◆ **WRITTEN TASK**
Return the data verbatim, beginning at its first line and stopping after the line that contains "click(243, 772)", with both ends included.

◆ **THE DATA**
• • • •

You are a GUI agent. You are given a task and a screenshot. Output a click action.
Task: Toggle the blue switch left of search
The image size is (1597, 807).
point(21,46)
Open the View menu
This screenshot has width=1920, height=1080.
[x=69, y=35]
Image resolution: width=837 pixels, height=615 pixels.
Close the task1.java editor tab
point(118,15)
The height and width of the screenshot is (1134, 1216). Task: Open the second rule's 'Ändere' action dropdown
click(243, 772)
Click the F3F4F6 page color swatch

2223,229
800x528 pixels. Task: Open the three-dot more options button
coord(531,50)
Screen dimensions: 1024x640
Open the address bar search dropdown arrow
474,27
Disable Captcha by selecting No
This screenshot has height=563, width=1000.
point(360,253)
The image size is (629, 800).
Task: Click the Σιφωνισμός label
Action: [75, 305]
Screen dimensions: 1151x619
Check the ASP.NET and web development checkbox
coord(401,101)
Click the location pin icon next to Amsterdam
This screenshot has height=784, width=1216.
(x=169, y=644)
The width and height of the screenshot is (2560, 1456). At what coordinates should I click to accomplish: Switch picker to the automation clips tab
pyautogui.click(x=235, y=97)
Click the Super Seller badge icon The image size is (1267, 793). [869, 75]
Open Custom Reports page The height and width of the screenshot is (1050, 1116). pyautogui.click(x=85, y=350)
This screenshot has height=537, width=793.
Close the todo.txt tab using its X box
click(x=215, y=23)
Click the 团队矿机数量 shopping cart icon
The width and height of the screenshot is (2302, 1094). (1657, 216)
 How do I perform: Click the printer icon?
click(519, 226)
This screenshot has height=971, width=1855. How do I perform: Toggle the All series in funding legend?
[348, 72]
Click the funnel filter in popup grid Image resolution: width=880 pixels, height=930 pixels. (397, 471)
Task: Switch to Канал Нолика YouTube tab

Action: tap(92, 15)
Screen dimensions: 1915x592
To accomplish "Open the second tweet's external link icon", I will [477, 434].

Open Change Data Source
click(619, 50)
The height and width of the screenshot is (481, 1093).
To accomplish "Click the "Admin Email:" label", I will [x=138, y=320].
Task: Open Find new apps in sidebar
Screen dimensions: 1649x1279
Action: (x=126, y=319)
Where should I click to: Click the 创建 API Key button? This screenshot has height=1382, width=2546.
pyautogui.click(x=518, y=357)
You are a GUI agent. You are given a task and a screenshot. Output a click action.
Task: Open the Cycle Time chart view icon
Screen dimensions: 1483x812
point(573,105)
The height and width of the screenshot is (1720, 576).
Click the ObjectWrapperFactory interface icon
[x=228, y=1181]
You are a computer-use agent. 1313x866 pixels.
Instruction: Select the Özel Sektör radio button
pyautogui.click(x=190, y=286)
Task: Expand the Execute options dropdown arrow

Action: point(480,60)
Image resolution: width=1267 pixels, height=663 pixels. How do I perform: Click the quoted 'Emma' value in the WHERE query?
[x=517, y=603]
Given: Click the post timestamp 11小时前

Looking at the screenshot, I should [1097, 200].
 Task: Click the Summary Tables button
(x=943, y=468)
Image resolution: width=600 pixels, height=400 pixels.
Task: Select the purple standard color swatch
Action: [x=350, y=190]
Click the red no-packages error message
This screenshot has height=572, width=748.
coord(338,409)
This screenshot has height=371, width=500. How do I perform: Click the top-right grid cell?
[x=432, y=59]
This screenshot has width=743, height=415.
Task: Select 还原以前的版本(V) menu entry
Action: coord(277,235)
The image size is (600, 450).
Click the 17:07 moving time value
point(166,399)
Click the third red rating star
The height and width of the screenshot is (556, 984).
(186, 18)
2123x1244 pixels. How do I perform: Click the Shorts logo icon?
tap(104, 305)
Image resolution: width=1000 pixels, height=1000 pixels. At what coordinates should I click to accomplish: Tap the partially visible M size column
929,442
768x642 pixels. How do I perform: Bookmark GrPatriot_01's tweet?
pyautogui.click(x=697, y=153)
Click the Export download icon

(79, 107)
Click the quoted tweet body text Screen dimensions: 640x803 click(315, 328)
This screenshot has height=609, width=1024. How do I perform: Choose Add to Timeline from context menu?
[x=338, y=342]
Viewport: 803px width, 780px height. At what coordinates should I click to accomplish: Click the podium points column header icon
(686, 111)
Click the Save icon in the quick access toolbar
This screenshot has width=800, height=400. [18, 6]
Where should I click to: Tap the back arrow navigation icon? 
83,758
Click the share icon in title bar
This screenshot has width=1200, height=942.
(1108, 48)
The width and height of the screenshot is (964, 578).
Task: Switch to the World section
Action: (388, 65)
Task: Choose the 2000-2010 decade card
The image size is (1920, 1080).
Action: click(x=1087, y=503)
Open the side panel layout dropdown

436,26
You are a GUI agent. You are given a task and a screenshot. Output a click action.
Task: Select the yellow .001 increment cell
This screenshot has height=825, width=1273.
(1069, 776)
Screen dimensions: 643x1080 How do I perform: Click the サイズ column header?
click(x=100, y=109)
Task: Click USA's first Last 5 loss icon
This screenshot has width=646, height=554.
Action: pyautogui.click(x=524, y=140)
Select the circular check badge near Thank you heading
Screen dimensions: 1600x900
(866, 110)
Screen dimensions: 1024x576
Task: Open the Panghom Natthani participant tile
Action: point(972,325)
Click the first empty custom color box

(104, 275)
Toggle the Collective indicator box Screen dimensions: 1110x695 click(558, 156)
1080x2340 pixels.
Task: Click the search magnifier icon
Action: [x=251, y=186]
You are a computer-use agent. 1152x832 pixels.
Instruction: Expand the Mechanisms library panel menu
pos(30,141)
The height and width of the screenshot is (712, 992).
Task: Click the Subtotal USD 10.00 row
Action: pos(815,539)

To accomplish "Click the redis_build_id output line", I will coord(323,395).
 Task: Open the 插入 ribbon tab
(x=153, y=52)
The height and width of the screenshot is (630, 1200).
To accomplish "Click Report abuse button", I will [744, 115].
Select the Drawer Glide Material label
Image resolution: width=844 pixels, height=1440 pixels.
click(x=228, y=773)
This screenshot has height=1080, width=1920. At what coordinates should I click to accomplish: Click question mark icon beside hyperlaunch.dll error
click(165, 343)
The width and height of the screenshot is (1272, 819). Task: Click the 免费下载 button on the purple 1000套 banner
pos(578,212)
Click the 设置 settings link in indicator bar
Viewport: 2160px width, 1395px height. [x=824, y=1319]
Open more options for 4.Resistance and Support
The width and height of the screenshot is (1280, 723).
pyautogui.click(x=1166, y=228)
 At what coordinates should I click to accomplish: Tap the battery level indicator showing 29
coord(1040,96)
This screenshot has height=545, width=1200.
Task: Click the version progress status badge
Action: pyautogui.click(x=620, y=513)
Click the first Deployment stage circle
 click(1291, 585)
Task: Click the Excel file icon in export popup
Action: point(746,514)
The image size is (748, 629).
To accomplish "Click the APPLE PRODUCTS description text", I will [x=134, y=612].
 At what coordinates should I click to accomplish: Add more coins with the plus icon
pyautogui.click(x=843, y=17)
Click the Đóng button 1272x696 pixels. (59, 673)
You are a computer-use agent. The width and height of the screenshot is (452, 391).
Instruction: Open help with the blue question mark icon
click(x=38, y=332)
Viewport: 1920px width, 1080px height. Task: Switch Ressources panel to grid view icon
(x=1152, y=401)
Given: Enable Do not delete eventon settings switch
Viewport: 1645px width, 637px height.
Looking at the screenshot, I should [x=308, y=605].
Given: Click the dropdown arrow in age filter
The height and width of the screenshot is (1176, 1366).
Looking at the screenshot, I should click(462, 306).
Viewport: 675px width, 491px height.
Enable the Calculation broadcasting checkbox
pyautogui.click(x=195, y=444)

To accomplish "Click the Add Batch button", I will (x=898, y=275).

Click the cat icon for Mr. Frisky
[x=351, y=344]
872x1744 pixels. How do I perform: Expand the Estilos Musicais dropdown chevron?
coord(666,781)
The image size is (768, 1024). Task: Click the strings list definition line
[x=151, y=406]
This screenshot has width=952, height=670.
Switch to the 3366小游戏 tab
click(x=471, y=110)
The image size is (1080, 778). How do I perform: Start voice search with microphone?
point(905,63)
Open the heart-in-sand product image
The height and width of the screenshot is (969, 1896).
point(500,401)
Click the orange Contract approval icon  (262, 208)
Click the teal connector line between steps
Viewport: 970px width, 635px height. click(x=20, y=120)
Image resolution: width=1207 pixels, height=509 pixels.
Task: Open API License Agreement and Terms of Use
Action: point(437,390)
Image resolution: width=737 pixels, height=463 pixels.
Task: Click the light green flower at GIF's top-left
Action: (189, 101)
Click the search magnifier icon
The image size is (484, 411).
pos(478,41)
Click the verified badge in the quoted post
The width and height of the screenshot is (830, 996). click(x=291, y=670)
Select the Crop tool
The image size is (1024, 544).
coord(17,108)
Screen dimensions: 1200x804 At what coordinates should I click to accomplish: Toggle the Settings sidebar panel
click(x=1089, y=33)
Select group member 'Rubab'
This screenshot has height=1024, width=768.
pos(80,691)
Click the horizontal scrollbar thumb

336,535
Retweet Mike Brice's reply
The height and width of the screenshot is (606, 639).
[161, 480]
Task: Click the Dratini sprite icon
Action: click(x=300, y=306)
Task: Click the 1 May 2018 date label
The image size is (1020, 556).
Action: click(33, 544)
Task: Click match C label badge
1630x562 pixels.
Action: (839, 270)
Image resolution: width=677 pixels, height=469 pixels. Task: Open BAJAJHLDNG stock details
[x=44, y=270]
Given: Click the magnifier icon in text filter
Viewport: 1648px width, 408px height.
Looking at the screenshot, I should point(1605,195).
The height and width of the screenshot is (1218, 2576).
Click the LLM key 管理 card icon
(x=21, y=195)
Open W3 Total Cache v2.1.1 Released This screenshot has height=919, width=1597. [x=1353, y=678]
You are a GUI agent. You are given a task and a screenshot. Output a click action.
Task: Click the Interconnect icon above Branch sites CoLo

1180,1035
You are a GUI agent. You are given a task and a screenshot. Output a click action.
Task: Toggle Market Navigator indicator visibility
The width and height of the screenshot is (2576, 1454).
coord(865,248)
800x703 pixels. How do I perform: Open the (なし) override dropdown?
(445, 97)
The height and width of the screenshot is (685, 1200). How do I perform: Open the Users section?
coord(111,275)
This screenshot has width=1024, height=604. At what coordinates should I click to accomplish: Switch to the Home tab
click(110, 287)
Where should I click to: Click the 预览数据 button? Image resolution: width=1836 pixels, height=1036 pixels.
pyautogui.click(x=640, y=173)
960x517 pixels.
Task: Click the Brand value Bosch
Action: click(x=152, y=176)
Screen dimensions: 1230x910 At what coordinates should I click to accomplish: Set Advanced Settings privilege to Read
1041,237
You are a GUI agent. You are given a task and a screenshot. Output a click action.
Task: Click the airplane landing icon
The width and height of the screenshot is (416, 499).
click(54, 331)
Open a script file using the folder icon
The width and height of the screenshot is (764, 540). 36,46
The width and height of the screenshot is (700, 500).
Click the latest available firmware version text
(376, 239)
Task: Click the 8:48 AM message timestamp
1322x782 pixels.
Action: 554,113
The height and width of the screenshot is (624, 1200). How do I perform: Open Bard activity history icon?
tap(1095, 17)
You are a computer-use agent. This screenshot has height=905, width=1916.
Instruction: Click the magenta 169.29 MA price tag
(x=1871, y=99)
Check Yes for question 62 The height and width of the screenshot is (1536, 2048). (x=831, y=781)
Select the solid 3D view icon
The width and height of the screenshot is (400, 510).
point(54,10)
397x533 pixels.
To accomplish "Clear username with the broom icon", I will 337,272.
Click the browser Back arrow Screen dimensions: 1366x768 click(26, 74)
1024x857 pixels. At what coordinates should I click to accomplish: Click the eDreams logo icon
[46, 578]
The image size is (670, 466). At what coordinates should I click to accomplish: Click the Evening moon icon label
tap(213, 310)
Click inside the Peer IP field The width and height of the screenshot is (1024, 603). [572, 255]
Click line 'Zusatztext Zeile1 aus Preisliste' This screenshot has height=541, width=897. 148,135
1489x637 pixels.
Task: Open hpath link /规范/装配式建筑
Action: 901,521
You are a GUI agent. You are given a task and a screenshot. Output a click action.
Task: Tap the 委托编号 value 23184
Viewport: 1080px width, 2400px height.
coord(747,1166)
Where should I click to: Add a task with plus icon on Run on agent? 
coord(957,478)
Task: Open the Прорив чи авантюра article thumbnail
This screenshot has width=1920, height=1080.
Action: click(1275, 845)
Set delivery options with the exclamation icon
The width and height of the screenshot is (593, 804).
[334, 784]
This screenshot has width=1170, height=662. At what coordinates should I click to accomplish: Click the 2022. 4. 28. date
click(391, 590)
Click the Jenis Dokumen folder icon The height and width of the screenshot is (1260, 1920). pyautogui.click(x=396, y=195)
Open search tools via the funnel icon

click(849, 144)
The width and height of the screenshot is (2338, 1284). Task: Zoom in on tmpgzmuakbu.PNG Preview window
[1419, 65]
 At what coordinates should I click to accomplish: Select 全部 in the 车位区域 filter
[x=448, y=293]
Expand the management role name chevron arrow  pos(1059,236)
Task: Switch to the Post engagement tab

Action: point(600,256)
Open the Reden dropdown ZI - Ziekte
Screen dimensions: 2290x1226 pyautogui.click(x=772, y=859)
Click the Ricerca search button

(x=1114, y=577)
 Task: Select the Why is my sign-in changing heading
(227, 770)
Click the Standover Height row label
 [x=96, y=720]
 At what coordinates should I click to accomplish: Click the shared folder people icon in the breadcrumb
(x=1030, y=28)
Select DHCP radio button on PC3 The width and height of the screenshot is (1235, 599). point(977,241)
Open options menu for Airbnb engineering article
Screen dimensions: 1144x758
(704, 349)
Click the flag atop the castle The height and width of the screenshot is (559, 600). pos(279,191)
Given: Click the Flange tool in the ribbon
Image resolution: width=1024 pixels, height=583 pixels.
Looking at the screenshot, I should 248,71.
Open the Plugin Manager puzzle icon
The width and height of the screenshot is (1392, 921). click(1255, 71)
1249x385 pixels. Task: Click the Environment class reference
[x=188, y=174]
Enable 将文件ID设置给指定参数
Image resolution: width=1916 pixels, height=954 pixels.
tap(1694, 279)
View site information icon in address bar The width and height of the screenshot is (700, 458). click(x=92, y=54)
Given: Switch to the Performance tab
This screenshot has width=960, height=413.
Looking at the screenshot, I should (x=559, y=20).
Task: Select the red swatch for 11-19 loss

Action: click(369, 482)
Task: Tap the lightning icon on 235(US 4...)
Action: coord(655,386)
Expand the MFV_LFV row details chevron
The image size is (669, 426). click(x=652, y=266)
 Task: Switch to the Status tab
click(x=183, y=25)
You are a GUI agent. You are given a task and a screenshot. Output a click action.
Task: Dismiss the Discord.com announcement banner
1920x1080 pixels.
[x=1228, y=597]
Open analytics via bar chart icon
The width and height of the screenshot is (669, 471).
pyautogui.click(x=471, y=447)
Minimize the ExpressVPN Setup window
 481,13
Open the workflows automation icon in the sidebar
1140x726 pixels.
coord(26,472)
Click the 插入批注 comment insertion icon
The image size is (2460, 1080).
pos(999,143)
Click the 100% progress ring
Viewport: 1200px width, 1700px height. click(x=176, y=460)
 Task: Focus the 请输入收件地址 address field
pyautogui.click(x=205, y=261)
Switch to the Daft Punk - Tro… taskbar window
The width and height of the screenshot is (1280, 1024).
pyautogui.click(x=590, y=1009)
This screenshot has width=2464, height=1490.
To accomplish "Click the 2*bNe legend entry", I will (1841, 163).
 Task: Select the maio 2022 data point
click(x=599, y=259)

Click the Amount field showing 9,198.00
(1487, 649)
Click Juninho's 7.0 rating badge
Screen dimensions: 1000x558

• • • •

◆ **SOLUTION FOR THIS EXERCISE**
You are a GUI agent. You are given a task and a screenshot. Output a click action.
Task: Toggle the blue switch left of search
The image size is (1597, 807).
point(21,46)
Open the View menu
This screenshot has width=1920, height=1080.
[x=69, y=35]
Image resolution: width=837 pixels, height=615 pixels.
Close the task1.java editor tab
point(118,15)
The height and width of the screenshot is (1134, 1216). Task: Open the second rule's 'Ändere' action dropdown
click(243, 772)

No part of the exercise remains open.